Fue así como Newton dejó el Trinity College, se fue a Londres y se quedó tanto como treinta años en la Casa de la Moneda, primero como inspector y desde 1699 como director, aun cuando dirigía la Royal Society y ocupaba una banca en el Parlamento.
Uno de los primeros nombramientos que firmó fue el de su amigo Edmund Halley, a quien todos conocen por su puntual cometa; no dejó de darle algunos dolores de cabeza. En todos los años de su carrera administrativa, Newton tuvo que enfrentar numerosos conflictos, combatir las corruptelas y hasta prohibir el consumo de alcohol en horas de trabajo.
En 1697, le pidieron que alojara por un tiempo a la comitiva del zar Pedro el Grande, que se disponía a modernizar a Rusia y había ido a Inglaterra para visitar Greenwich, los astilleros y la universidad. Newton tuvo que hacerse cargo de los desastres que hicieron los rusos en la Casa, en sus turbulentos festejos y sus rudos ejercicios.

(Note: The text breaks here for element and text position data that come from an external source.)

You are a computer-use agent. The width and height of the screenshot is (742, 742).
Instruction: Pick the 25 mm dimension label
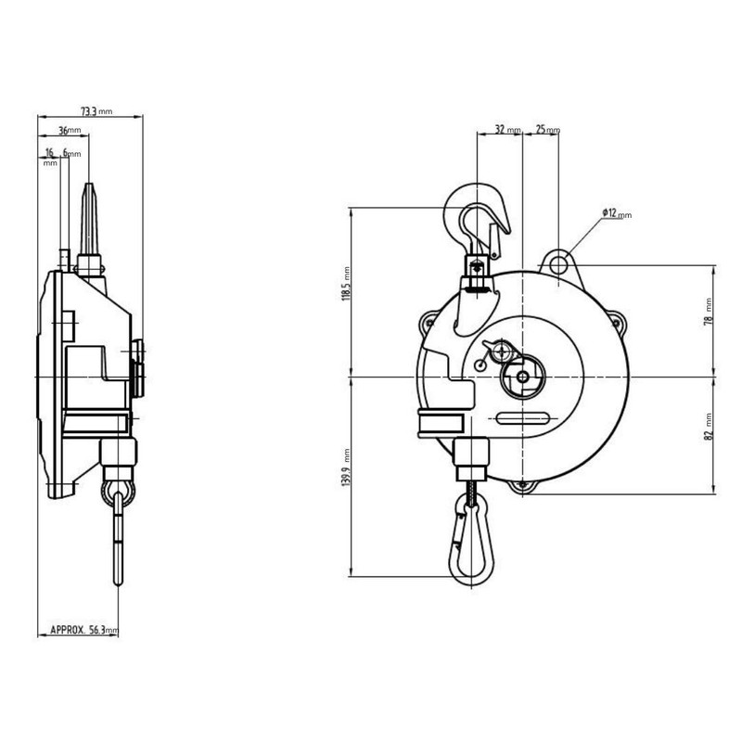[547, 129]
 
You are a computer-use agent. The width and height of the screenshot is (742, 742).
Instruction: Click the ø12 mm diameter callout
[616, 213]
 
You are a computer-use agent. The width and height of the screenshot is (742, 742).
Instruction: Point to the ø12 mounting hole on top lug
[557, 264]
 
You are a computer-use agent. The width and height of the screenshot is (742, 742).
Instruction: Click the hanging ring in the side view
[120, 491]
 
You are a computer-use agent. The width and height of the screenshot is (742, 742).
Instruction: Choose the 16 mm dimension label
[48, 153]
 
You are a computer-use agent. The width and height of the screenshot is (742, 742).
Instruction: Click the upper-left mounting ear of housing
[430, 321]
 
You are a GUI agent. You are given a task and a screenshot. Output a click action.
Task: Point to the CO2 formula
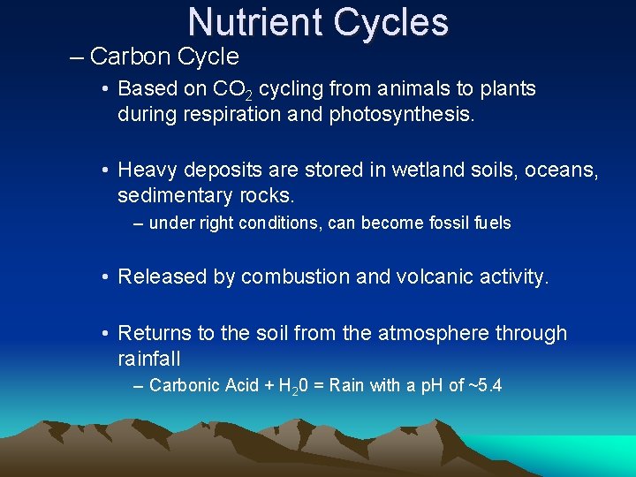(x=232, y=90)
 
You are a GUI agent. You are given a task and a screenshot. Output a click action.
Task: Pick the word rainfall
(x=149, y=358)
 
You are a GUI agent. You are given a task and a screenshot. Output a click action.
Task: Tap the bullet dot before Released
(x=104, y=277)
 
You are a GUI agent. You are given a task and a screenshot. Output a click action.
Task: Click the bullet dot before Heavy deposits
(x=104, y=169)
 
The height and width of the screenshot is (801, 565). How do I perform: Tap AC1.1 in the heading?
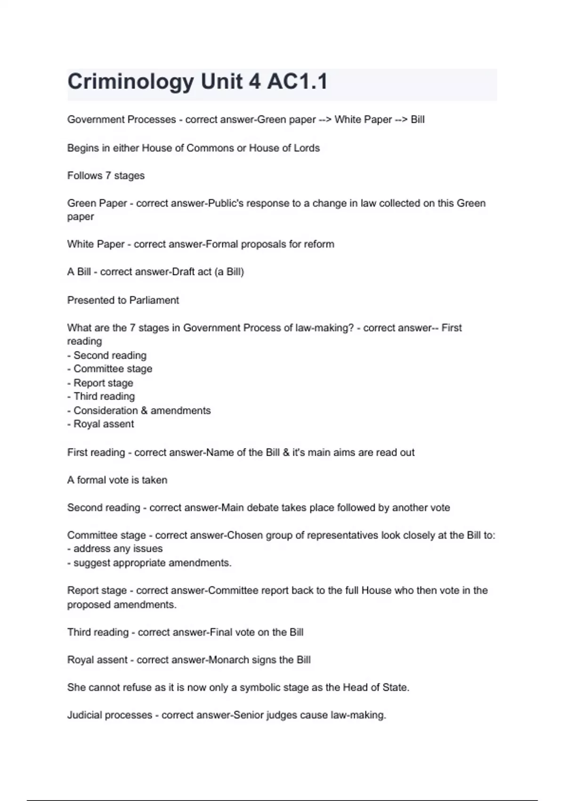(297, 82)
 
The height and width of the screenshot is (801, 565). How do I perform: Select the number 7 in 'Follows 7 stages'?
(108, 176)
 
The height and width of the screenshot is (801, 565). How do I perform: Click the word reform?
(319, 244)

Con su minuciosidad habitual, produjo innumerables documentos, reglamentaciones, inventarios e informes. Conduitt, el esposo de su sobrina, aseguró que él mismo le había ayudado a quemar cajas enteras de papeles (incluso algunos científicos) que con el tiempo se habían acumulado en la Casa.

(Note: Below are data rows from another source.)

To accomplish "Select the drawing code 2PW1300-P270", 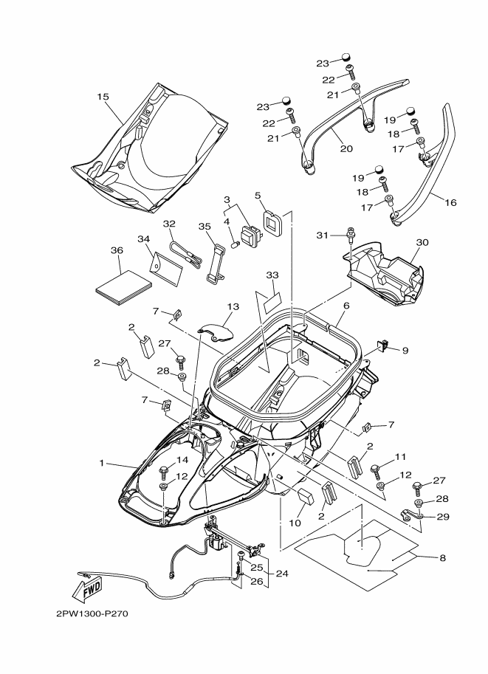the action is point(92,613).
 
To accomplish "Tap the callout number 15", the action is point(103,97).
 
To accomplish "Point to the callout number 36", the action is point(117,250).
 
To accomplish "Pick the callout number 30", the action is point(422,242).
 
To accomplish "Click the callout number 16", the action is point(450,202).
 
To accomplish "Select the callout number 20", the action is point(346,148).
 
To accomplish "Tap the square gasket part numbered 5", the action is point(272,224).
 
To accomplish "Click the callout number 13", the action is point(233,307).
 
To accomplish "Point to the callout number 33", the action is point(272,275).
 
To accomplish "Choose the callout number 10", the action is point(295,523).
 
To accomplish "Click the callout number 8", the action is point(442,558).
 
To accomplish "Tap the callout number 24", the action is point(282,574).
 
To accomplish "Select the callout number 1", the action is point(102,463).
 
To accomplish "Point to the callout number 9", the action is point(405,351).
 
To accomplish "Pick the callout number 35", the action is point(205,226).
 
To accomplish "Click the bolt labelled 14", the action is point(164,472).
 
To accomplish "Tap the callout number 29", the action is point(443,517).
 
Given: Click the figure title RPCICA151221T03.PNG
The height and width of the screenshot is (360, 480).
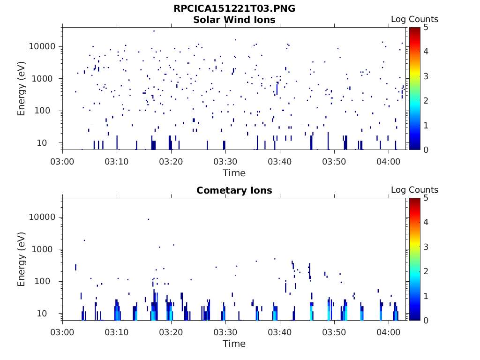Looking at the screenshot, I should click(x=234, y=8).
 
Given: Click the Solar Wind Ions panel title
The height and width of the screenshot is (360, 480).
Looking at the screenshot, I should click(x=234, y=20).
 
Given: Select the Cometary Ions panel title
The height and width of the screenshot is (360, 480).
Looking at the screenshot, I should click(x=234, y=190).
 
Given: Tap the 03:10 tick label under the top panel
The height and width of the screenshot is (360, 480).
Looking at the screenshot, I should click(x=117, y=161).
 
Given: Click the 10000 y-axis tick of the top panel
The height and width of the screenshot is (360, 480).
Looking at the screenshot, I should click(x=42, y=46).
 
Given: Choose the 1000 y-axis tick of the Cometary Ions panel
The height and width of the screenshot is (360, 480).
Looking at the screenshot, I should click(x=45, y=249).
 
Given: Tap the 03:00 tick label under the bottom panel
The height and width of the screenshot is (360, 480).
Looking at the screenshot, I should click(x=63, y=332).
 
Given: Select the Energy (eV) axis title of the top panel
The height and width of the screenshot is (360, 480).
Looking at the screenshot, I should click(x=22, y=89).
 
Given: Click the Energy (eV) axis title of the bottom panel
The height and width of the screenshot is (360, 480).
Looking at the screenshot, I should click(x=22, y=259).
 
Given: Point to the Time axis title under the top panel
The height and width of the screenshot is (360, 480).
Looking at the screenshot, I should click(x=234, y=173).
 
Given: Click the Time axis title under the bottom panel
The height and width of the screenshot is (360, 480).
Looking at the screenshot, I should click(x=234, y=344).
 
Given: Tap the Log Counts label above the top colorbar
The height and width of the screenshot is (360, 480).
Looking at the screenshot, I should click(x=414, y=19).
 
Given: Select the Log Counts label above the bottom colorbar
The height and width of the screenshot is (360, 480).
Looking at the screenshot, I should click(x=414, y=190).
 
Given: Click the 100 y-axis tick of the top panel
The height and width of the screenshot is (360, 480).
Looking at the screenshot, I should click(x=47, y=111).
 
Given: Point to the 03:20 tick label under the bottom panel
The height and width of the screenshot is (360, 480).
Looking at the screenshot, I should click(x=172, y=332).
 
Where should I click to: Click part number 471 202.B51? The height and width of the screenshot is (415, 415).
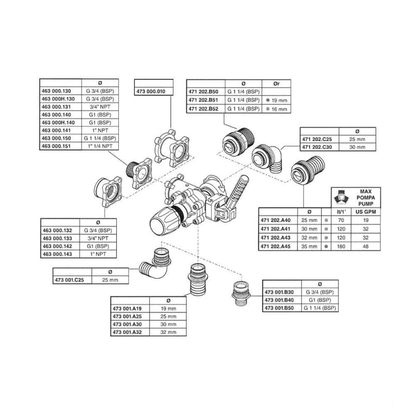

Cuando Newton asumió sus funciones, Londres recién se estaba levantando de las cenizas del Gran Incendio que la había asolado en 1666. Las viviendas precarias llegaban muy cerca del centro; en la ciudad prosperaba la delincuencia y los castigos eran cada vez más duros. La ley autorizaba a mandar a la horca a niños menores de diez años, y reconocía como lícito el abuso sexual con una niña de doce, siempre que fuera pobre. El gran entretenimiento de masas eran las ejecuciones públicas. Había ahorcamientos todos los días y la gente disfrutaba viendo como el verdugo azotaba a los infractores. Los ahorcados eran decapitados y descuartizados en público para escarmiento del pueblo. Claro que en el caso de los falsificadores de moneda la pena era más benigna: apenas se los colgaba.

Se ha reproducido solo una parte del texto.